Lack of oxygen likely caused 2023 air crash that prompted Washington, DC scare
Lack of oxygen likely caused 2023 air crash that prompted Washington, DC scare

TimesLIVE

time14-05-2025

  • General
  • TimesLIVE

Lack of oxygen likely caused 2023 air crash that prompted Washington, DC scare

A lack of oxygen likely incapacitated the pilot of a Cessna Citation 560 in June 2023 that prompted the US military to scramble F-16 fighter jets before the private jet crashed in Virginia, killing all four occupants, a final report said on Tuesday. The National Transportation Safety Board (NTSB) said it is likely the pilot and three passengers became incapacitated during the aircraft's climb to cruise altitude.
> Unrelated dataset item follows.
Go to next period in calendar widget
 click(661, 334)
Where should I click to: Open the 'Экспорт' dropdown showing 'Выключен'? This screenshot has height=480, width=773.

The board said it appeared the plane was on autopilot at the time when it crossed into restricted airspace around Washington. Maintenance records raised questions about the issues around the pressurisation and environmental control system weeks before that the crash the owner had declined to address. The jet fighters created a sonic boom over the US capital region as they pursued the errant Cessna. A Cessna Citation can carry seven to 12 passengers. The US military attempted to contact the pilot, who was unresponsive, until the Cessna crashed in mountains in Montebello, Virginia near the George Washington National Forest. The Cessna began the day at its home airport in Melbourne, Florida, and later took off from Elizabethton Municipal Airport in Tennessee. It was bound for Long Island MacArthur Airport in New York, about 80km east of Manhattan. The NTSB said the plane reached the airport and then made nearly a 180-degree turn. The airplane was intercepted by US air force fighter aircraft minutes before it crashed. Pilots observed a person seated in the left cockpit seat slumped completely over into the right seat who remained motionless and unresponsive to radio transmissions, intercept flight manoeuvres and flare deployments. Incidents involving unresponsive pilots are not unprecedented. Golfer Payne Stewart died in 1999 along with five others after the aircraft he was in flew thousands of kilometres with the pilot and passengers unresponsive. The plane eventually crashed in South Dakota with no survivors. In the case of Stewart's flight, the plane lost cabin pressure, causing the occupants to lose consciousness because of oxygen deprivation.